=== TASK TO COMPLETE ===
Somewhere in the records below is a line containing "This screenshot has width=614, height=483.". Copy that line and everything after it through the end, unchanged.

EXCERPTED DATA below:

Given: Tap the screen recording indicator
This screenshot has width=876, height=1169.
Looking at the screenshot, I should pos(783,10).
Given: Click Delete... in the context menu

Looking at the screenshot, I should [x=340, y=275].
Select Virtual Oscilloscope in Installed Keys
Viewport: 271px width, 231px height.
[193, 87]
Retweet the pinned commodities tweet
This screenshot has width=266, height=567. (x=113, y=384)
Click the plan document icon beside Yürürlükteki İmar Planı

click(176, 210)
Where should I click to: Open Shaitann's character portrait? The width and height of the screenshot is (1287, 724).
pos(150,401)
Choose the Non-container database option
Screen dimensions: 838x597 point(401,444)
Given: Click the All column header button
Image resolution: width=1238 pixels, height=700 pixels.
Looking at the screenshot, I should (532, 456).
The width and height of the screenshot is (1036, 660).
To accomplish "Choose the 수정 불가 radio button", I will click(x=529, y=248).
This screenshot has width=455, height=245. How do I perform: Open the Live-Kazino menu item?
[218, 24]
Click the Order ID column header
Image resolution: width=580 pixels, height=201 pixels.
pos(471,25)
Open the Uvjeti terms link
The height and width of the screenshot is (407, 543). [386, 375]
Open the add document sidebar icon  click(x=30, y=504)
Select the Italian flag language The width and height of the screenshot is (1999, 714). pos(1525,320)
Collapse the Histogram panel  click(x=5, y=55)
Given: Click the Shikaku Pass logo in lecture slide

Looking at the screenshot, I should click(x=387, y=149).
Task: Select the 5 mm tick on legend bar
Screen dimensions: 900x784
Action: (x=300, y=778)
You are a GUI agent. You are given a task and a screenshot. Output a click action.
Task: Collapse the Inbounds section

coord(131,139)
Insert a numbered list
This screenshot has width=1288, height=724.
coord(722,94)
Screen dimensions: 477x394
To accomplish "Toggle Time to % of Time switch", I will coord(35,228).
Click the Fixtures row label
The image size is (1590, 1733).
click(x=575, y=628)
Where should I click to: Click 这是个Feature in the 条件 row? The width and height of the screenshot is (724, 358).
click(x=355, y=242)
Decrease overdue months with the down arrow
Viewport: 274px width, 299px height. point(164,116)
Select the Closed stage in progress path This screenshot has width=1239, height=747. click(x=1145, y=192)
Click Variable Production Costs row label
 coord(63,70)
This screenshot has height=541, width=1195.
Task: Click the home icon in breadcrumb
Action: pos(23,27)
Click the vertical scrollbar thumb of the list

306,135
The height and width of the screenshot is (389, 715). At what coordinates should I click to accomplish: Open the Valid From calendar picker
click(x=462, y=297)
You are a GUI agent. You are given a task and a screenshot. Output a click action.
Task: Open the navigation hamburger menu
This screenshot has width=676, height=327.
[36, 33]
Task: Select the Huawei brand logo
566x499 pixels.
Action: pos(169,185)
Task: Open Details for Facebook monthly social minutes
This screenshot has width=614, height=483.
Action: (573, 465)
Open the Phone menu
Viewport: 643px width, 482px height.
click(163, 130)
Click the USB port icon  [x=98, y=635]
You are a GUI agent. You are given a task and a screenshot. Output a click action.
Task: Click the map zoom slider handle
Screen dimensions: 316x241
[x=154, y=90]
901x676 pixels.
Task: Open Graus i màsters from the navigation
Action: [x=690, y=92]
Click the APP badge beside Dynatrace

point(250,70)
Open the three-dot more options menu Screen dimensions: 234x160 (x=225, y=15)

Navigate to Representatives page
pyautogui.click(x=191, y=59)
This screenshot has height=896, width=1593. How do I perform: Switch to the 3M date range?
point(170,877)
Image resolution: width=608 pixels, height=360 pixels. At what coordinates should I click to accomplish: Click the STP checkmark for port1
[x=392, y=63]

End of EXCERPTED DATA.

=== RESPONSE FOR THIS EXERCISE ===
This screenshot has width=614, height=483.
Action: (573, 465)
Open the Phone menu
Viewport: 643px width, 482px height.
click(163, 130)
Click the USB port icon  [x=98, y=635]
You are a GUI agent. You are given a task and a screenshot. Output a click action.
Task: Click the map zoom slider handle
Screen dimensions: 316x241
[x=154, y=90]
901x676 pixels.
Task: Open Graus i màsters from the navigation
Action: [x=690, y=92]
Click the APP badge beside Dynatrace

point(250,70)
Open the three-dot more options menu Screen dimensions: 234x160 (x=225, y=15)

Navigate to Representatives page
pyautogui.click(x=191, y=59)
This screenshot has height=896, width=1593. How do I perform: Switch to the 3M date range?
point(170,877)
Image resolution: width=608 pixels, height=360 pixels. At what coordinates should I click to accomplish: Click the STP checkmark for port1
[x=392, y=63]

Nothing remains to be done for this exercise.